List builder helps you manage categorial entities. Not only does it provide lists of most frequent textual entities for a given field but it also creates a list of potentially duplicate entries when raw data are noisy (potentially useful for cited references, names, cited journals, addresses etc.)
How to use the script
- Field – Select the field you wish to focus on.
- List size – Only the most frequent items will be extracted
- Proximity Threshold – This setting is necessary for entity normalization. Default value should be fine, but if you feel like some equivalent forms are still missing, you may need to lower this threshold (at the cost of computing time…)
- Exhaustive search: By default, two strings are assumed strictly different if they share no common words. If you want to go beyond, you should check the Exhaustive Search option which will extend the search scope.
First, the set of N most frequent items are selected and exported along with their frequency in a csv file.

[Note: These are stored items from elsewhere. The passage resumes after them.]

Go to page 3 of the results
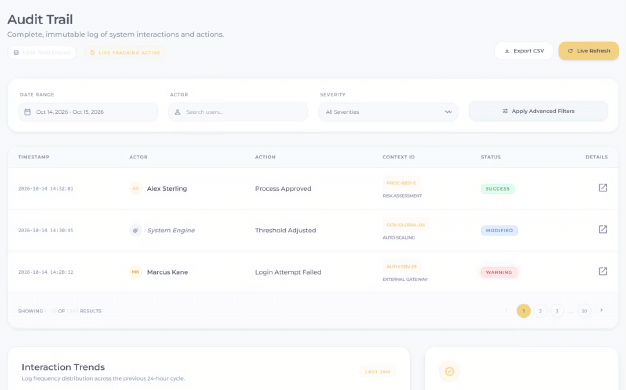tap(557, 311)
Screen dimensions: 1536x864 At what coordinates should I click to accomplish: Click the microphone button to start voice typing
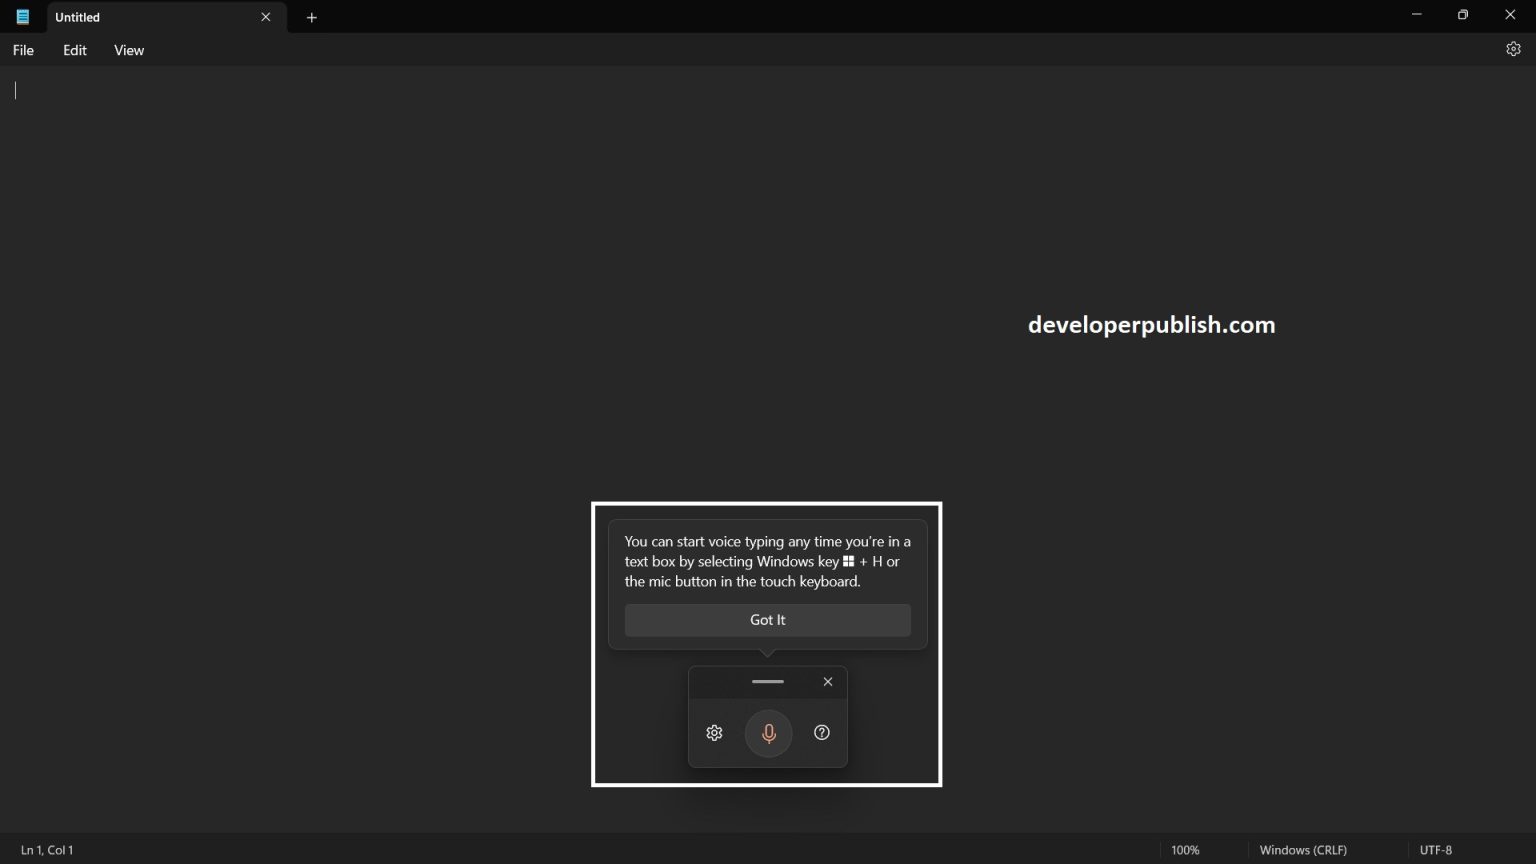coord(768,733)
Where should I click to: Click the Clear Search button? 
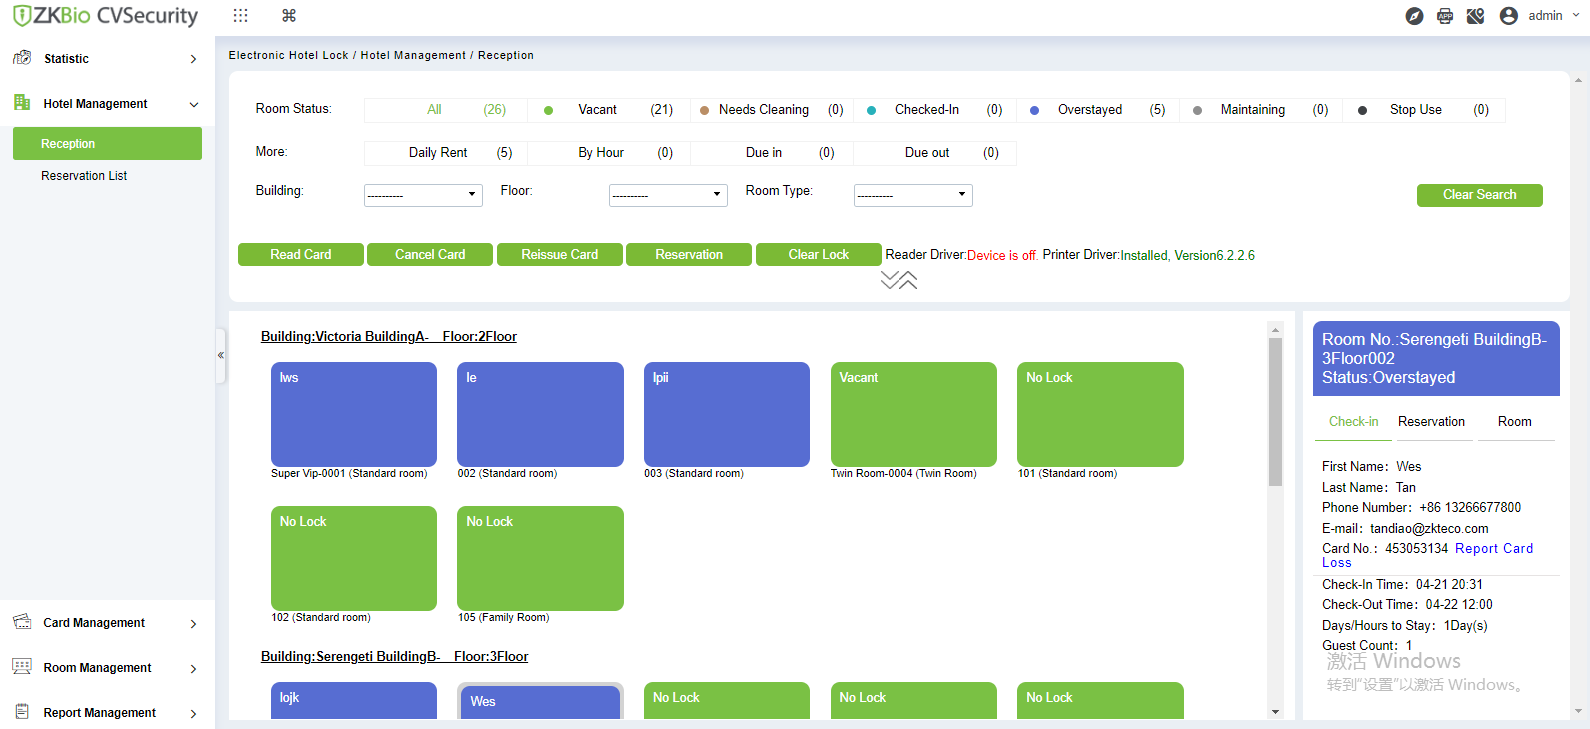[x=1479, y=195]
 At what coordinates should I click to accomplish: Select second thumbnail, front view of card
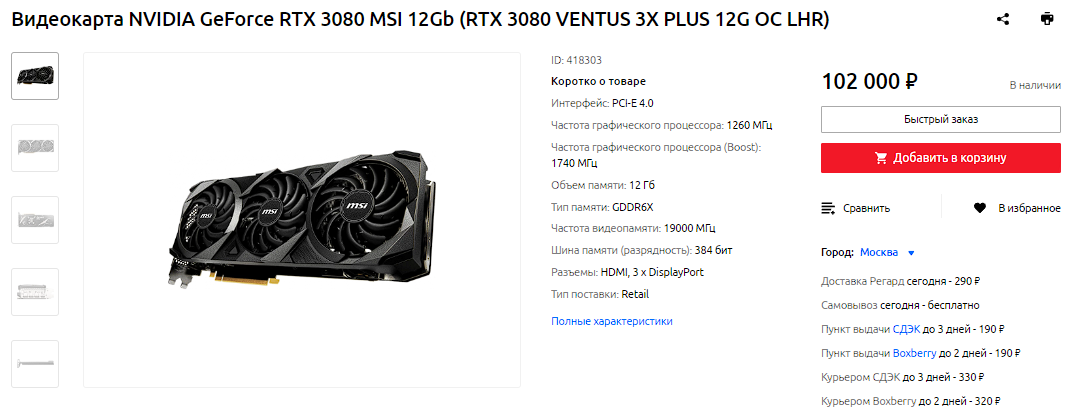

Second, every couple whose string-based proximity is above the threshold will be exported in a csv file (equivalence file) compiling a wide range of proximity measure: ngram proximity, Levenshtein ratio, word-level proximity measures (inclusion, jaccard, etc.). Some measures may be more adequate according to the field although Levenshtein distance is usually the most pertinent. Item frequencies are also provided to help focus on the most interesting phrases. Note that when applied to isi-based cited references, only references published the same year may be considered as possible equivalent couples.
Once cleaned, those two files can be later used in corpus list indexer script.
A csv editor is also provided to visualize and edit those files directly online.